When we talk about to sour beer, it’s a huge world. We often get people at festivals to tell us: I love sour beer, but you can’t really know what they mean. Do they mean a Fruit Sour? Do they mean a Lambic? And often people have very different reactions to our beer, it’s not what they expect. But this is part of the exciting times we all find ourselves pushing different beers and trying new things. The public is generally very willing to try them and that’s what makes our work really exciting. It doesn’t always happen, but often it does. This is probably because many of our beers, the fruity and fresher ones, which have virtually no hop bitterness, seem to open up a whole new range of possibilities. I love it and it’s great and exciting to be able to do it.

 

pastore brewing blending wild beer birra

 

It is almost impossible not to be part of the enthusiasm of the Shepherds which, together with Dan Wye added in 2021 as a support to production, manage to produce sour beers with swirling tones. More than a matter of taste, the work of the yeast supports a production as closely as possible linked to what they are, with continuous contaminations that renew and never let the microbial culture grow old. As for experiences, or for Italy, Pastore represents a starting point for a craft scene that focuses more and more on this trend but always finds new ways to express itself. Before saying goodbye to them, for the traditional dinner they talk about in a restaurant here in Ferrara, we then ask them how they think people can approach sour without fear:

Chris: “I always tell people not to judge at the first sip. The palate needs time to adjust to something new and then you get used to it. And often people, after the third or fourth, are like, oh, yeah, wow, that’s really good. I don’t know how it translates into Italian, but in English the word sour has rather negative connotations. It is often used for expired milk, for example. It means something not good, it has a lot of negative connotations. But there’s a beer for everyone out there, and when you consider sour and mixed fermentation, it extends the range of flavor profiles and how it interacts with foods. It’s incredible and I think it can open up a whole world, right?

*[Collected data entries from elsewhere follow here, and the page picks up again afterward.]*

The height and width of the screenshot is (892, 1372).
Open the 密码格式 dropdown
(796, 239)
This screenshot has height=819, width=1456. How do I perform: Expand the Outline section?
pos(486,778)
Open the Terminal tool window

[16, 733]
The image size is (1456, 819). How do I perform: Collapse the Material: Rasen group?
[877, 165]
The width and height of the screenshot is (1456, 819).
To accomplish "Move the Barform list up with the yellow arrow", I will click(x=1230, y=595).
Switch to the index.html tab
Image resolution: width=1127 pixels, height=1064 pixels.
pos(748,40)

Ben: “That’s absolutely true. We were trying to create a palate experience that could surpass this unfortunate generic term of sour beer, because it is a wide range of beers within that taste extremely different. I think in the end it is essential to create a beer that is always accessible and this concerns a very wide range of flavors, ranging from lactic, fermented, lively, acidic, dry, refreshing. This is where we started”.